WHAT THE TASK REQUIRES:
Two lines below mark the span: the one containing "860x596 pixels." and the one containing "Screen dimensions: 998x699". Set down both, plus every line between, exactly as they stand, and nothing else.

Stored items
* * * *

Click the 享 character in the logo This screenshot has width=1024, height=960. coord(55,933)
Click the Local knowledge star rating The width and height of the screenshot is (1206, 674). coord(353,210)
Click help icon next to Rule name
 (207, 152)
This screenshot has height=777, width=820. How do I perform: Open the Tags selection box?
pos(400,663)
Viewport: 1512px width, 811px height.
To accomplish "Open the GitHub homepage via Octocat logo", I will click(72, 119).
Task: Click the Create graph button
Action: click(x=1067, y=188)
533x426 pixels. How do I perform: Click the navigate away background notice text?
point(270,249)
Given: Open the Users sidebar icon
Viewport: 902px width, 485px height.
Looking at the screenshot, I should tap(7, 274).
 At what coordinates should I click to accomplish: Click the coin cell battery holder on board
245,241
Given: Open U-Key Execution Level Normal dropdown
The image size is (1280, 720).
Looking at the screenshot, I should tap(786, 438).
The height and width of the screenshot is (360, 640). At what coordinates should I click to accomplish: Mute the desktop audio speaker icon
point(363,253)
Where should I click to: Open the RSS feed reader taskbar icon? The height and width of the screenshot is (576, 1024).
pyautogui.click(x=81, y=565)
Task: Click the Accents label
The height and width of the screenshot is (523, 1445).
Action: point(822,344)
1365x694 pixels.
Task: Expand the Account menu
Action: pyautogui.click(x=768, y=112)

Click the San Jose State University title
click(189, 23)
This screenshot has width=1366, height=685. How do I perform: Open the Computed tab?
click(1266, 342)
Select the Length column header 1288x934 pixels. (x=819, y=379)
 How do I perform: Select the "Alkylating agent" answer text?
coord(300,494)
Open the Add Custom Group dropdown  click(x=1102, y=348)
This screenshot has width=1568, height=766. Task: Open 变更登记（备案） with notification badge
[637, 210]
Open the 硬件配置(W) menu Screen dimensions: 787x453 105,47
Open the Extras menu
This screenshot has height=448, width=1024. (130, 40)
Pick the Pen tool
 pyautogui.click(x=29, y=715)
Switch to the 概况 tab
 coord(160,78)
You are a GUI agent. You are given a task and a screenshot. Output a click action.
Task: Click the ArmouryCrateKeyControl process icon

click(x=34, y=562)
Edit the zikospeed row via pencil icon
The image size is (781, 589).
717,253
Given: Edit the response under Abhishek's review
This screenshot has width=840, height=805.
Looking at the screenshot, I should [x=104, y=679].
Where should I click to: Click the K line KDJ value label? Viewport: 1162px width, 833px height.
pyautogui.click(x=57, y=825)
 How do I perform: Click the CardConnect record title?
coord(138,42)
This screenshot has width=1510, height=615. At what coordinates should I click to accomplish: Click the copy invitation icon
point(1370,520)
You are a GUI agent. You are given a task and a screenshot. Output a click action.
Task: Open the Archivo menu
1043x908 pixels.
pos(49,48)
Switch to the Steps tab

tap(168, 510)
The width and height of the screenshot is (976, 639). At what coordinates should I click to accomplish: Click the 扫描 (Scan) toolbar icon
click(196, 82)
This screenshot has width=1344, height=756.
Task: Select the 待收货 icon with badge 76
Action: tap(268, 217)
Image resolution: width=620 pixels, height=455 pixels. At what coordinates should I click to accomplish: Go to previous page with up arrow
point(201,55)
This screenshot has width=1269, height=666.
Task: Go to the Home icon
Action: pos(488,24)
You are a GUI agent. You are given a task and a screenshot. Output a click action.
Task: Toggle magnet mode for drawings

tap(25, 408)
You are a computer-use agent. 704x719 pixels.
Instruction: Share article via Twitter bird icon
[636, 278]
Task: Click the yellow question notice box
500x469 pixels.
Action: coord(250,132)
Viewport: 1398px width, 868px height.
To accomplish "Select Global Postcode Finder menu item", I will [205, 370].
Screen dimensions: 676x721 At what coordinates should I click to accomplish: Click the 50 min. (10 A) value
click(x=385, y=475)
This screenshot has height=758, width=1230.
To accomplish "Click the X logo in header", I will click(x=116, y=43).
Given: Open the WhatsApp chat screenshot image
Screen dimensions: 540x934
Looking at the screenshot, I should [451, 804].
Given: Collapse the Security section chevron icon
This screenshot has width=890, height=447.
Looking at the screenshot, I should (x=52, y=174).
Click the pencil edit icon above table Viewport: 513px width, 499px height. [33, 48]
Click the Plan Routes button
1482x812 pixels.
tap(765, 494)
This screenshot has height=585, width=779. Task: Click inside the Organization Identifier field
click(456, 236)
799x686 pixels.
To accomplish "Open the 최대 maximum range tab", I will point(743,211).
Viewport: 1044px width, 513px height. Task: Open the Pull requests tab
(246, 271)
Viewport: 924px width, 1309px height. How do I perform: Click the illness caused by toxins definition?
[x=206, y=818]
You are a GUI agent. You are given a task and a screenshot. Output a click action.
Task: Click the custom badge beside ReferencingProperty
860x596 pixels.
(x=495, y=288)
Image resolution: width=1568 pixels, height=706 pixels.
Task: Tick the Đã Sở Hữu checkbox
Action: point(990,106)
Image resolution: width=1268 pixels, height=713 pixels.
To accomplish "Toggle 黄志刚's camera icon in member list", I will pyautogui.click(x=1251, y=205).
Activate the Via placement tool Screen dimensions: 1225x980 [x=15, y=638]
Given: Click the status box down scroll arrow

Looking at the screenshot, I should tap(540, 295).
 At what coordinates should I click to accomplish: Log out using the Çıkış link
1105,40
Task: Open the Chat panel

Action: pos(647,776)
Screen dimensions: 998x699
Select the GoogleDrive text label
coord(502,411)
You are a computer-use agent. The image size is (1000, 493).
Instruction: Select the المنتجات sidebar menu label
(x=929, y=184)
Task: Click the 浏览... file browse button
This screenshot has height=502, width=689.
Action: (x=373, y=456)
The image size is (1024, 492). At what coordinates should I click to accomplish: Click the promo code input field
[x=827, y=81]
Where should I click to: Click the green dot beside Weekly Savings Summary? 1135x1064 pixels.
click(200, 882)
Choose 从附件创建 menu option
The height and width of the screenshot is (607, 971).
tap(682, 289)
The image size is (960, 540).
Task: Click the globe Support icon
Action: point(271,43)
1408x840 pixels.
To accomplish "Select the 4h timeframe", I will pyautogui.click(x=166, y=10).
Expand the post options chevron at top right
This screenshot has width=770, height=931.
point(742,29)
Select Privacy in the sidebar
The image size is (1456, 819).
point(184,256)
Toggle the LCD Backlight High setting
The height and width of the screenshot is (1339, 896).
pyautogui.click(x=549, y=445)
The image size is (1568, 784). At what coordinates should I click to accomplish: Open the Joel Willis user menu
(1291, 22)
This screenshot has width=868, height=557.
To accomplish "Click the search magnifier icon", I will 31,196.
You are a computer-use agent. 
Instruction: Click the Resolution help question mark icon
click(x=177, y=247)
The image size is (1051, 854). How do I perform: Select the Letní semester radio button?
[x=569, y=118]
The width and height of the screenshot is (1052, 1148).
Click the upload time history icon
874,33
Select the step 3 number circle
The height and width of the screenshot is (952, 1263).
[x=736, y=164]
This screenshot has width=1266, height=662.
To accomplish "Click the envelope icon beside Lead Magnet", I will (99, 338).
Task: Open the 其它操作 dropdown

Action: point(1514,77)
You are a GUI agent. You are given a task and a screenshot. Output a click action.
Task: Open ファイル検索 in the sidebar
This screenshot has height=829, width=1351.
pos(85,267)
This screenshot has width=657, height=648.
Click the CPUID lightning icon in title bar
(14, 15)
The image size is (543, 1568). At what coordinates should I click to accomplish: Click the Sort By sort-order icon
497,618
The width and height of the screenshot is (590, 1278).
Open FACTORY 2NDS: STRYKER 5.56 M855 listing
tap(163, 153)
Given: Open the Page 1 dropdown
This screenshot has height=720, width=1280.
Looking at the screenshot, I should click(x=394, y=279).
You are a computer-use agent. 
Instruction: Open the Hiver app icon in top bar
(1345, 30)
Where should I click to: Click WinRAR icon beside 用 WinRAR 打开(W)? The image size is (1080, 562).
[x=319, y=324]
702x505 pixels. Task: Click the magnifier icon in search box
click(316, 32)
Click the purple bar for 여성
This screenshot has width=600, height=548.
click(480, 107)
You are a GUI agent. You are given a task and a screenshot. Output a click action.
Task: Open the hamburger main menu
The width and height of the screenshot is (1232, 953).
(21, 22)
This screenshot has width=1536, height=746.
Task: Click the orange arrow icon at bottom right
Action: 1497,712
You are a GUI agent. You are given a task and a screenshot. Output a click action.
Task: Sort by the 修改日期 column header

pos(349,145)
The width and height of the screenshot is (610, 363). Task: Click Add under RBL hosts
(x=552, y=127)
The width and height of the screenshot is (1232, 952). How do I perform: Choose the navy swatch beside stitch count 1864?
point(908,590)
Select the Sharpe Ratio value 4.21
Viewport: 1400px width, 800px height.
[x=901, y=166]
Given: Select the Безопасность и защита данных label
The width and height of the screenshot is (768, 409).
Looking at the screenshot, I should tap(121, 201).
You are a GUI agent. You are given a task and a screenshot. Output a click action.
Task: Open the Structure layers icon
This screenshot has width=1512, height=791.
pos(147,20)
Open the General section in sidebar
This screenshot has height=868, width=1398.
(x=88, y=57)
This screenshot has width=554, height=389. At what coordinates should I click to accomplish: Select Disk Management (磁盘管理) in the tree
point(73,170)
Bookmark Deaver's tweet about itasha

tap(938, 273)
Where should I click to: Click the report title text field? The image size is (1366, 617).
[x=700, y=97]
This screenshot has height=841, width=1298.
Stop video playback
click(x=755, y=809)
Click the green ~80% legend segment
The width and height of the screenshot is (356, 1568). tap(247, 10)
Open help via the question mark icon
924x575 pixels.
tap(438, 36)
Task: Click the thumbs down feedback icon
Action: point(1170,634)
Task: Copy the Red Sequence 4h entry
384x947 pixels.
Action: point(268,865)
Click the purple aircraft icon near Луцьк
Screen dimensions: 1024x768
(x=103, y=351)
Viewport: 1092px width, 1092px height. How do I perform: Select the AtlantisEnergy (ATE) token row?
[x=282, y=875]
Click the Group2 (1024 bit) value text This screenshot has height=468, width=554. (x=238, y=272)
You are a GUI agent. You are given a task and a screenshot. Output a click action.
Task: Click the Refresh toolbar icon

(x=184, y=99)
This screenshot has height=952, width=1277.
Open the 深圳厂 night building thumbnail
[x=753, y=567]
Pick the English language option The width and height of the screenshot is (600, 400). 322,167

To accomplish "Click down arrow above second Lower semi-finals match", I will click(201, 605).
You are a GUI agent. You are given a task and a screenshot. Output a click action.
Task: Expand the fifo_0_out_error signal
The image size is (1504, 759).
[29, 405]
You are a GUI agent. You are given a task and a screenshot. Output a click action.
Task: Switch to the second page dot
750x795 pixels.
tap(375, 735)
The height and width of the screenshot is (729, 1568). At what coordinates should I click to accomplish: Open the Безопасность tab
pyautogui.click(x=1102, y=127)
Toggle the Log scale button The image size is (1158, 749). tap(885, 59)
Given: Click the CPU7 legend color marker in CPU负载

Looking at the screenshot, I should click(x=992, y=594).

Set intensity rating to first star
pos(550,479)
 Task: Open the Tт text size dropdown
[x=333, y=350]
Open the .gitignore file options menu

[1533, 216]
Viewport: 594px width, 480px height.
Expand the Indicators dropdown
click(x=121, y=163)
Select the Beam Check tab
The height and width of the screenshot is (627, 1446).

* * * *

SOLUTION FOR THIS EXERCISE:
860x596 pixels.
(x=495, y=288)
Image resolution: width=1568 pixels, height=706 pixels.
Task: Tick the Đã Sở Hữu checkbox
Action: point(990,106)
Image resolution: width=1268 pixels, height=713 pixels.
To accomplish "Toggle 黄志刚's camera icon in member list", I will pyautogui.click(x=1251, y=205).
Activate the Via placement tool Screen dimensions: 1225x980 [x=15, y=638]
Given: Click the status box down scroll arrow

Looking at the screenshot, I should tap(540, 295).
 At what coordinates should I click to accomplish: Log out using the Çıkış link
1105,40
Task: Open the Chat panel

Action: pos(647,776)
Screen dimensions: 998x699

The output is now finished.